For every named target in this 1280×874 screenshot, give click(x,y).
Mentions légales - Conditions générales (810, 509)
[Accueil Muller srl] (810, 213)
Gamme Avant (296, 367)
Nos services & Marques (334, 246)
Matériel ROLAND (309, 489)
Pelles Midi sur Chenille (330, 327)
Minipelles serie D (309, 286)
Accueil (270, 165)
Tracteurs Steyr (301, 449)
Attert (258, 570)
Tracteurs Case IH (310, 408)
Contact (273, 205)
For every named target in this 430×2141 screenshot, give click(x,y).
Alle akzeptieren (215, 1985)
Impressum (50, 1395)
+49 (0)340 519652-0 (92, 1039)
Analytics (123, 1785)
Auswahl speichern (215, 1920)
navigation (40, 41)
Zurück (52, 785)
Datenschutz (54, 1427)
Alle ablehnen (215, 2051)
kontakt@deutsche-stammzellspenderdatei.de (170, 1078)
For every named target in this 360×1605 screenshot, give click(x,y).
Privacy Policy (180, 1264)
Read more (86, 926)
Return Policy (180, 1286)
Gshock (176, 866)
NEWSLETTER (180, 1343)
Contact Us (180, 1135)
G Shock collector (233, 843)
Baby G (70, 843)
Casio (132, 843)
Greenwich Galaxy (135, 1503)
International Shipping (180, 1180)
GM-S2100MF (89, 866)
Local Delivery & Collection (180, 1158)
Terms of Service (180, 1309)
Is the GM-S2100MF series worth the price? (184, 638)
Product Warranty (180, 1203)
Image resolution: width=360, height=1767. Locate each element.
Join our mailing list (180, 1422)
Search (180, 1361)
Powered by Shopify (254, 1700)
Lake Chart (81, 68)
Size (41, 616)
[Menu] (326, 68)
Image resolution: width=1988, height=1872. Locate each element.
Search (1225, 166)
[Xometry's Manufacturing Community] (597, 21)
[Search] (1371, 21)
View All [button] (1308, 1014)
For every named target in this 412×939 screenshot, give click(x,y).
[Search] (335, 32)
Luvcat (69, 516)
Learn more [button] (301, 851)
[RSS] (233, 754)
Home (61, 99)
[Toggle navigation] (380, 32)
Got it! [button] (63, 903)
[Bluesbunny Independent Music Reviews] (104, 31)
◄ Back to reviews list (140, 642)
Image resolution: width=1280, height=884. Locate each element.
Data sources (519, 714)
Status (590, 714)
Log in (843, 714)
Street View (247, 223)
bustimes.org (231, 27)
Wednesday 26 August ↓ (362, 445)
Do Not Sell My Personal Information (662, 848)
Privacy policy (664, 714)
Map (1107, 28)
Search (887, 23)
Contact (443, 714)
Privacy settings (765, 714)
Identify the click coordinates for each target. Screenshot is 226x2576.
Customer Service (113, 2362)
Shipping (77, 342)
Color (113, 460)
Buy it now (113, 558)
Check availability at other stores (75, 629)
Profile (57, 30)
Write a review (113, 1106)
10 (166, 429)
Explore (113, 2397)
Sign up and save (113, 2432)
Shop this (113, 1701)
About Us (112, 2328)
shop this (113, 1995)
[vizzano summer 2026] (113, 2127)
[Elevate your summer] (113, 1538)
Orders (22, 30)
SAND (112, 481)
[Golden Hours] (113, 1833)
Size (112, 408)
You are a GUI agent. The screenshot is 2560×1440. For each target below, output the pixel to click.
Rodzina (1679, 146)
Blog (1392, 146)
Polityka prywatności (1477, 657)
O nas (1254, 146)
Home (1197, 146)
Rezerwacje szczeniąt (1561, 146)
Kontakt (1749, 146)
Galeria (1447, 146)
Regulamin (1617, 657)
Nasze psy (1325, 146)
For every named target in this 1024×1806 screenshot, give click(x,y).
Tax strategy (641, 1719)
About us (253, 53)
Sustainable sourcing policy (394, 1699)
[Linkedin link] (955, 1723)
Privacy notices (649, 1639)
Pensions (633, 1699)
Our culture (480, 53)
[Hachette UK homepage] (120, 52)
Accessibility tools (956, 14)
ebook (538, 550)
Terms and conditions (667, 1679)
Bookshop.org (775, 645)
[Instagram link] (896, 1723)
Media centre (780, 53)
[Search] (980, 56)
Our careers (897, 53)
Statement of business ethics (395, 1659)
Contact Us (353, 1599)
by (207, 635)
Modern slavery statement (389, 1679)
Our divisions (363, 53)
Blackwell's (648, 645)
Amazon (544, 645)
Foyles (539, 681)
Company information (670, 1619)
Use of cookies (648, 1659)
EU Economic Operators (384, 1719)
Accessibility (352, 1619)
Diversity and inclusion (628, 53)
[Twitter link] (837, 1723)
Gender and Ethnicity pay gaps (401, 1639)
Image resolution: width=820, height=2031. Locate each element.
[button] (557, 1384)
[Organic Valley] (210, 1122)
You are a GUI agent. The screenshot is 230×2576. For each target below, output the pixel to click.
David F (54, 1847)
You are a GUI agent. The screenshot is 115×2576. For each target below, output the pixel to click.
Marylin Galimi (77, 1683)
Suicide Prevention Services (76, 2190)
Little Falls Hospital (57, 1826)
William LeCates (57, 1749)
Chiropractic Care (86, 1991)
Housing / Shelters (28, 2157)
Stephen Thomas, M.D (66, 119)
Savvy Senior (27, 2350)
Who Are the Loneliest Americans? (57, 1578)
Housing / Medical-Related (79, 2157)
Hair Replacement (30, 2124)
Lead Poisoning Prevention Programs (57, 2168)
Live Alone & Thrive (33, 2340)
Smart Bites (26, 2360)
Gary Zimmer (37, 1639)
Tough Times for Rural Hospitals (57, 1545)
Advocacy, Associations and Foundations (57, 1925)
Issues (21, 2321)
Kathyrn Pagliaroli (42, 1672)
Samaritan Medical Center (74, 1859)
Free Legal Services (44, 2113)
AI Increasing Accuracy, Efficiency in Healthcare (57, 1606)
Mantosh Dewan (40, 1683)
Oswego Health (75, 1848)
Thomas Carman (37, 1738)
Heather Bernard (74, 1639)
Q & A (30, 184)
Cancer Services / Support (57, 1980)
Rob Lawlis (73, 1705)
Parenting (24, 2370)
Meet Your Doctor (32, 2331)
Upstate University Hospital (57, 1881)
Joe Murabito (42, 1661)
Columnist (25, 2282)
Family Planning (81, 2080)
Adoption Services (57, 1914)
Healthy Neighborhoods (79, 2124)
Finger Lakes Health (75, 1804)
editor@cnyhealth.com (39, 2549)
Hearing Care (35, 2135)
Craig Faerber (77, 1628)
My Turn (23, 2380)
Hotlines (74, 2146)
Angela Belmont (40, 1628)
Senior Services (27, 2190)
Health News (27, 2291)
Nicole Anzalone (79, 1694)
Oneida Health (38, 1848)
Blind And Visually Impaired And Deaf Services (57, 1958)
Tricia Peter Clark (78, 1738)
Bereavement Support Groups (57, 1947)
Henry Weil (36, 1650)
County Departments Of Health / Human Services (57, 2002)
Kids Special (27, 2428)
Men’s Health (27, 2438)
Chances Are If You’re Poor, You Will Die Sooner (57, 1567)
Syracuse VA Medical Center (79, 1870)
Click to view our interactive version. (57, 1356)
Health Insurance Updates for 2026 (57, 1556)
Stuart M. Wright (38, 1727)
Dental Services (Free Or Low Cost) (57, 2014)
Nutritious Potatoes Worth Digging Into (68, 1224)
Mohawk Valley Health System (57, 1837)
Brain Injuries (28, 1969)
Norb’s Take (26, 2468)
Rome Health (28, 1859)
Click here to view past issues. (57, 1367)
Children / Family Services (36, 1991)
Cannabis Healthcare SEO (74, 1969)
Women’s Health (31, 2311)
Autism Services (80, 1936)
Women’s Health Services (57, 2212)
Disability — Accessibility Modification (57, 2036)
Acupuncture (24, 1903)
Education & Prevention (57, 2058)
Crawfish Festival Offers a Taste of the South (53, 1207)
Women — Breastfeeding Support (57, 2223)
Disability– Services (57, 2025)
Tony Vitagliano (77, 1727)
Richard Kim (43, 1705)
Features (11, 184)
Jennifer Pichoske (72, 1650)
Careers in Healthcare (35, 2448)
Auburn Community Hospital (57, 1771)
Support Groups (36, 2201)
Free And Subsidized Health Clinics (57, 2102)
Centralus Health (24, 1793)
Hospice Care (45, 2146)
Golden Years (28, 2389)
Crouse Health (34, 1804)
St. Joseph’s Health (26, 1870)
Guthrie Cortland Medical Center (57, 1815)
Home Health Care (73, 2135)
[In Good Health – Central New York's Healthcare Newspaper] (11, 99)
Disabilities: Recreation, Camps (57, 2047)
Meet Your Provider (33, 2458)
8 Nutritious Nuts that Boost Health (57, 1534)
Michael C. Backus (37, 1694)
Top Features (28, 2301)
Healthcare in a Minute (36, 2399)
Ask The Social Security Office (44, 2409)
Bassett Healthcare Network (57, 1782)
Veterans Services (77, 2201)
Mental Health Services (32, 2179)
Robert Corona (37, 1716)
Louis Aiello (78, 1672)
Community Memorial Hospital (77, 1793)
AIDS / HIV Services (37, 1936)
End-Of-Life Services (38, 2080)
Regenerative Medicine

*Directions for this task*. Within the data above, the lines from the one with "Contact (443, 714)" to the one with "You are a GUI agent. The screenshot is 2560×1440." must be repeated exactly; no other line belongs in the answer.

*Response to the task*.
Contact (443, 714)
Privacy settings (765, 714)
Identify the click coordinates for each target. Screenshot is 226x2576.
Customer Service (113, 2362)
Shipping (77, 342)
Color (113, 460)
Buy it now (113, 558)
Check availability at other stores (75, 629)
Profile (57, 30)
Write a review (113, 1106)
10 (166, 429)
Explore (113, 2397)
Sign up and save (113, 2432)
Shop this (113, 1701)
About Us (112, 2328)
shop this (113, 1995)
[vizzano summer 2026] (113, 2127)
[Elevate your summer] (113, 1538)
Orders (22, 30)
SAND (112, 481)
[Golden Hours] (113, 1833)
Size (112, 408)
You are a GUI agent. The screenshot is 2560×1440. For each target below, output the pixel to click.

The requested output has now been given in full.